Spring 2018 - EASC 313 D100
Introduction to Soil and Rock Engineering (3)
Class Number: 1944
Delivery Method: In Person
Course Times + Location:
Tu, Th 9:30 AM – 10:20 AM
WMC 3510, Burnaby
Exam Times + Location:
Apr 14, 2018
8:30 AM – 11:30 AM
Office: TASC 1 Room 7001
Prerequisites:EASC 101, 204 or permission of instructor. All with a grade of C- or better.
An introduction to the engineering properties and behavior of soil and rock. Laboratory and field measurements of soil and rock properties. Applications in engineering design will be illustrated with case studies of slope stability, road design, foundations and underground excavations. Emphasis will be placed on the importance of soil and rock mechanics in the resources sector.

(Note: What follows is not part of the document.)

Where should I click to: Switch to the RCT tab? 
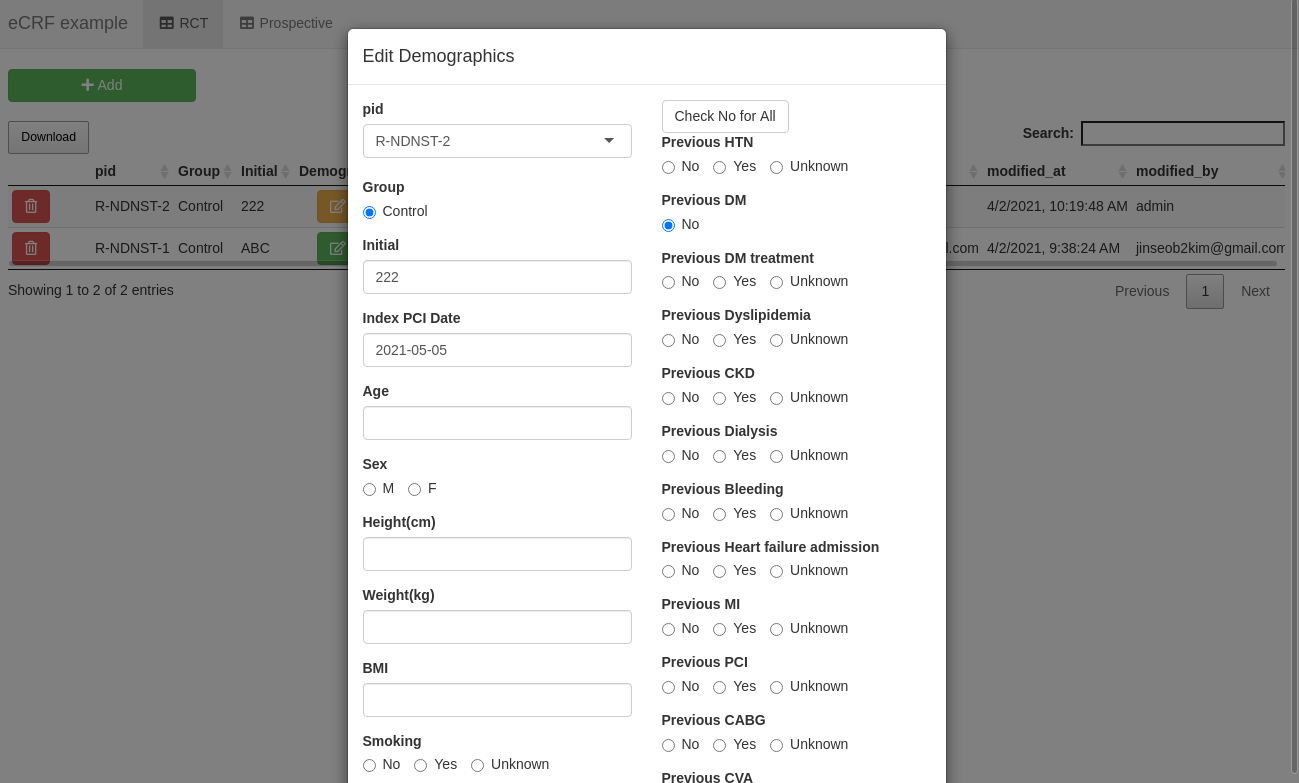[x=183, y=23]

Fundamentals of engineering properties of soil and rock. Physical properties of soil and rock. Field description and engineering classification. Principles of effective stress, consolidation and settlement. Laboratory and field measurements of soil and rock properties important in engineering design. Index tests, compressive, tensile and shear strength of soil, rock and rock discontinuities. Rock mass characterization. Introduction to the application of soil and rock mechanics in engineering design including slope stability, road design, foundations and underground openings. Influence of structural geology, groundwater and seismicity on engineering performance. Introduction to the use of ground based remote sensing in rock engineering.

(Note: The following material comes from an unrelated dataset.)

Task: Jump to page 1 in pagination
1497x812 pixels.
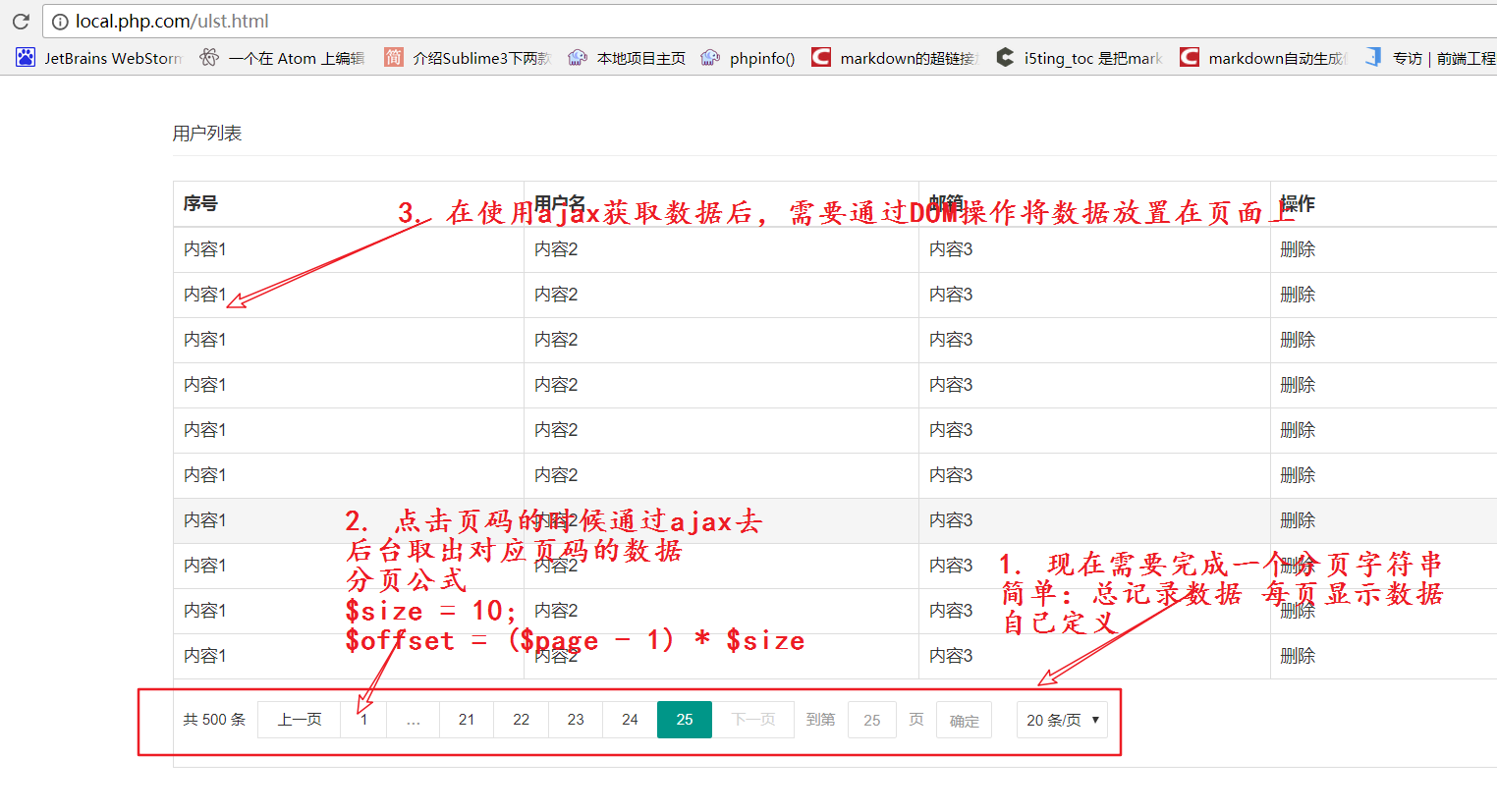Action: (x=363, y=720)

· Engineering Properties of Soils and Rocks.
· Engineering Classifications of Soils.
· Principles of Effective Stress, Consolidation and Settlement.

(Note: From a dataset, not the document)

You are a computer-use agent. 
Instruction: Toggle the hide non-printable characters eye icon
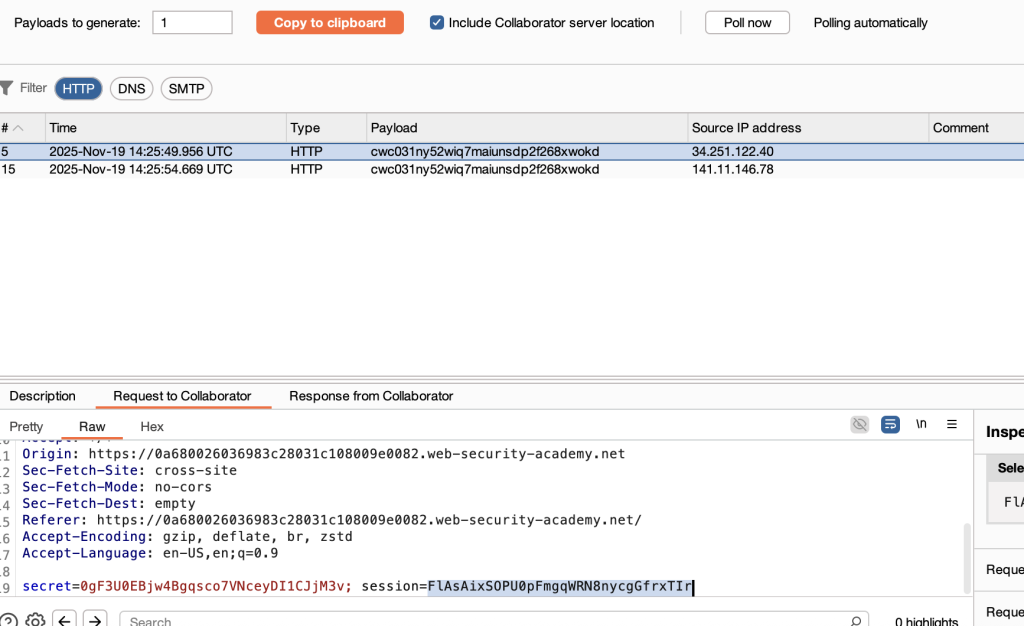(859, 425)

· Laboratory and Field Testing Methods.
· Engineering Logging of Soil and Rock.
· Strength Properties of Soil and Rock. · Discontinuities in Rock.
· Use of Rock Mass Classifications (RMR, Q, GSI)
· Introduction to Engineering Design in Soil and Rock using case histories in civil and mining engineering.
- Midterm 25%
- Laboratory/Fieldwork/Assignments/Seminar 35%
- Final Examination 40%
"Be aware that during the field trip there will be period of strenuous hiking, hiking close to cliffs and crossing roads with busy traffic. Appropriate clothing and footwear should be worn. Further details regarding safety, food, housing and field supplies will be discussed prior to the field trip."
There will be a supplementary fee.
Geological Engineering, de Vallejo and Ferrer, CRC Press
SFU’s Academic Integrity web site http://students.sfu.ca/academicintegrity.html is filled with information on what is meant by academic dishonesty, where you can find resources to help with your studies and the consequences of cheating. Check out the site for more information and videos that help explain the issues in plain English.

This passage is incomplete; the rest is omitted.